- [PAGE TEXT]:
Docker Container Monitoring: Tools, Metrics, and Setup Guide

Containers are ephemeral by design. They start, run, crash, restart, and scale up and down. Without monitoring, you're flying blind: you won't know that your API container has been using 95% of its memory limit for the last hour, or that your database container has restarted 12 times today, or that network latency between services has spiked.

This guide covers everything you need to set up production-grade Docker monitoring: what metrics to track, which tools to use, how to configure them, and how to set up alerts so you know about problems before your users do.

What to Monitor

Docker monitoring happens at three levels: container metrics, host metrics, and application metrics. You need all three for a complete picture.

- [PROVIDED MATERIAL]:
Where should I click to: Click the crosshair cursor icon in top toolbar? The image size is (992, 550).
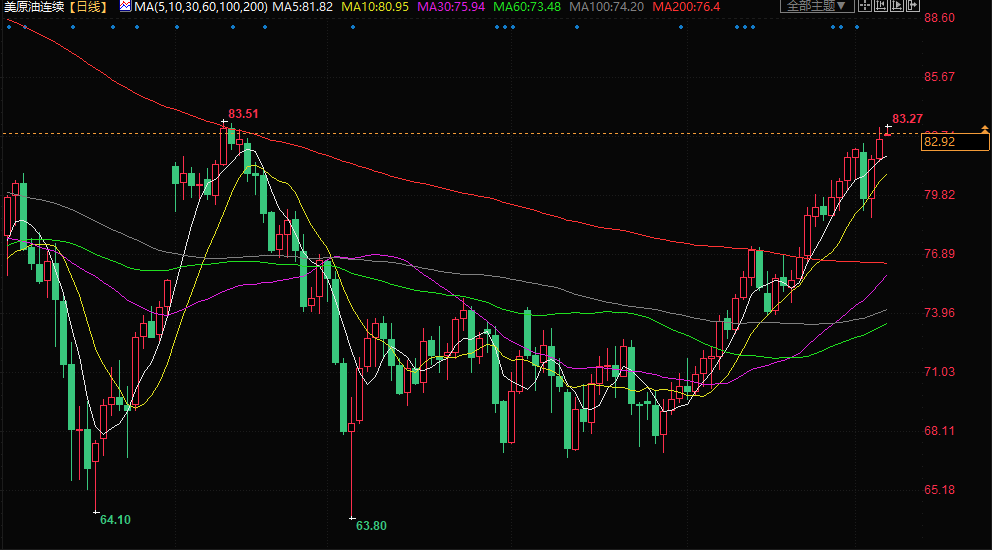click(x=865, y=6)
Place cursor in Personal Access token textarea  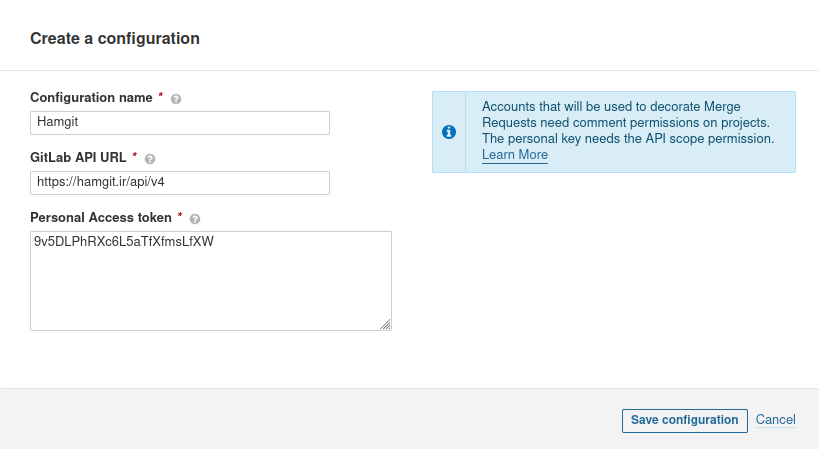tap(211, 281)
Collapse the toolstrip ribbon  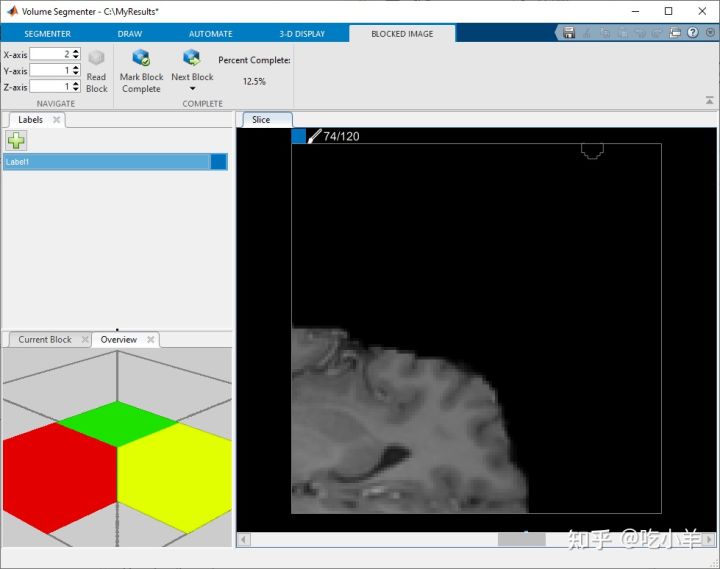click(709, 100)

...

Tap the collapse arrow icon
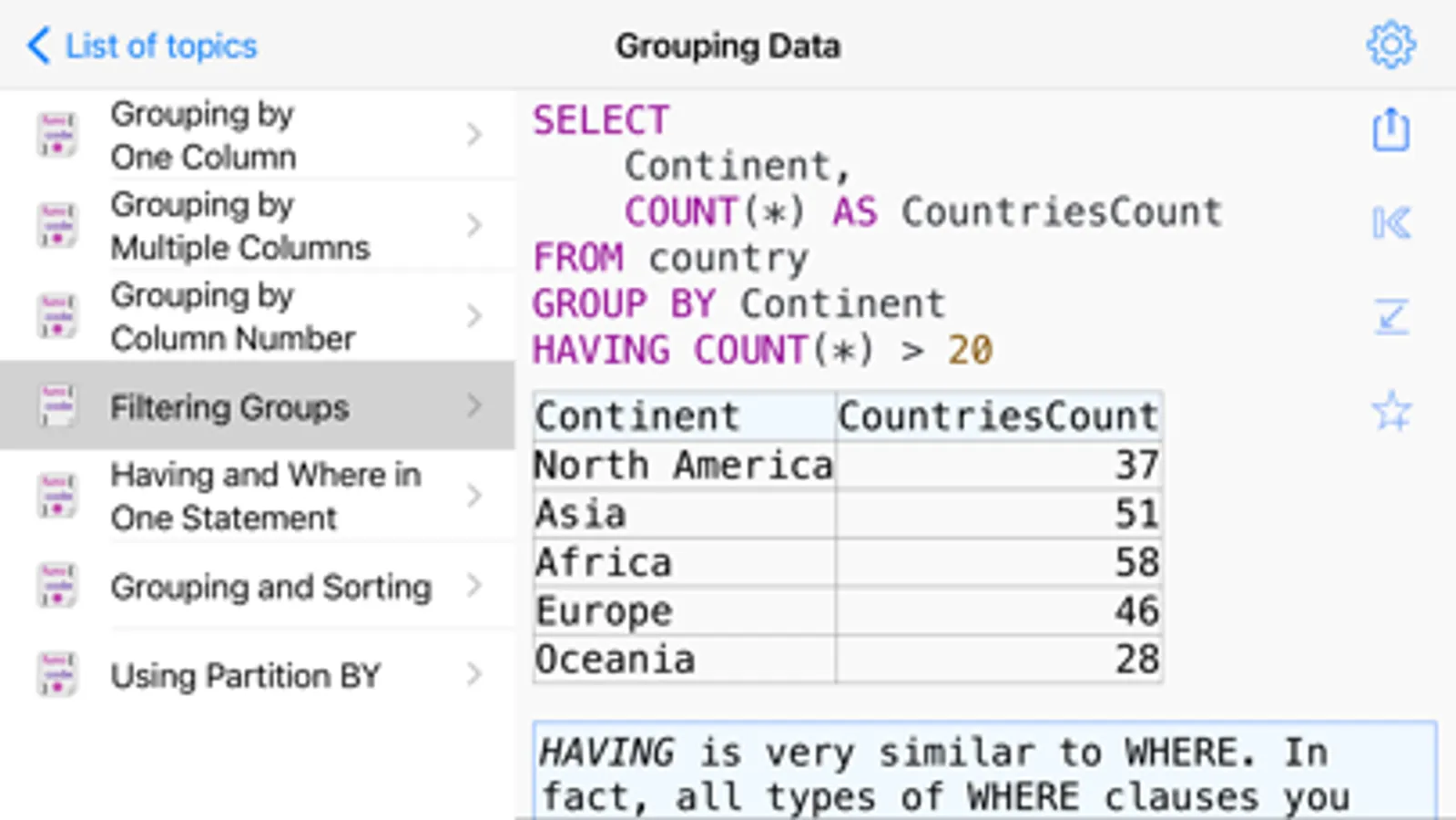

---

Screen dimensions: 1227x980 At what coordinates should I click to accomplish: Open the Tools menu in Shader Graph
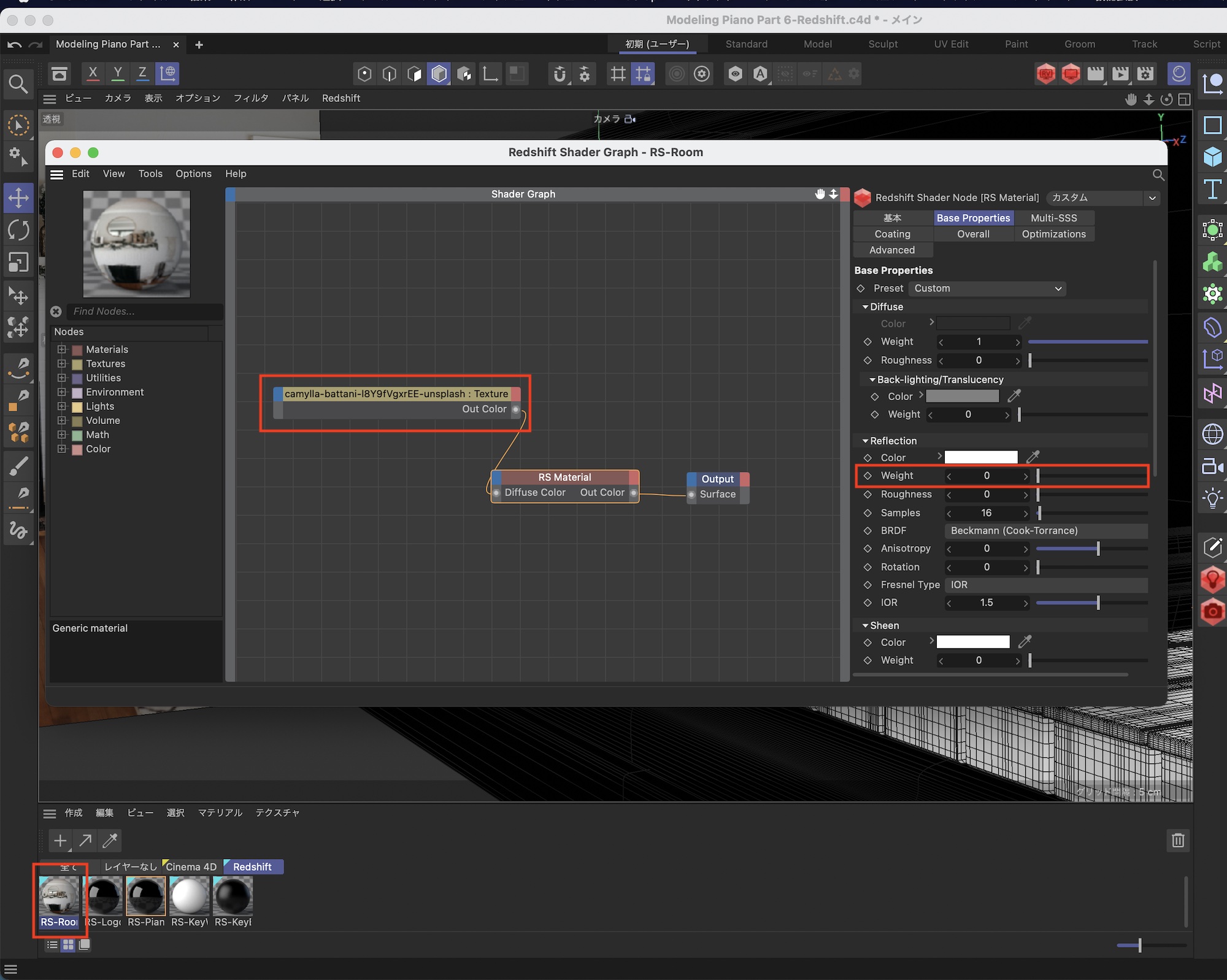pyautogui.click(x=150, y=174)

- [TASK LIST]:
1) Format the rows as a JSON list of strings, one string per line with blank lines omitted, beginning at the line that has "Screen dimensions: 1227x980" and stopping after the line that has "pyautogui.click(x=150, y=174)". Leave the pictures out of the list.
2) Pick up the Docker container monitoring guide at the point where it stops, and carry it forward.

- [OUTPUTS IN ORDER]:
1)
[
  "Screen dimensions: 1227x980 At what coordinates should I click to accomplish: Open the Tools menu in Shader Graph",
  "pyautogui.click(x=150, y=174)"
]

2)
Container Metrics

Metric Why It Matters Alert When
CPU usage (%) High CPU means your container is under load or stuck in a loop > 80% sustained for 5+ minutes
Memory usage (bytes) Approaching the limit means OOM kill is imminent > 85% of memory limit
Memory limit Know what the cap is No limit set (production should always have limits)
Network I/O (bytes in/out) Unusual spikes indicate attacks, data exfiltration, or misconfiguration > 2x normal baseline
Disk I/O (reads/writes) High disk I/O can bottleneck the host Sustained high I/O causing latency
Restart count Frequent restarts indicate instability > 3 restarts in 1 hour
Container state Is it running, paused, or dead? Any production container not in "running" state
Health check status Is the container actually serving requests? Status changes to "unhealthy"

Host Metrics

  • Disk space — Docker images, volumes, and build cache consume disk. Alert at 80% usage.
  • Total CPU/Memory — the aggregate across all containers plus host processes.
  • Docker daemon status — if the daemon goes down, all containers stop.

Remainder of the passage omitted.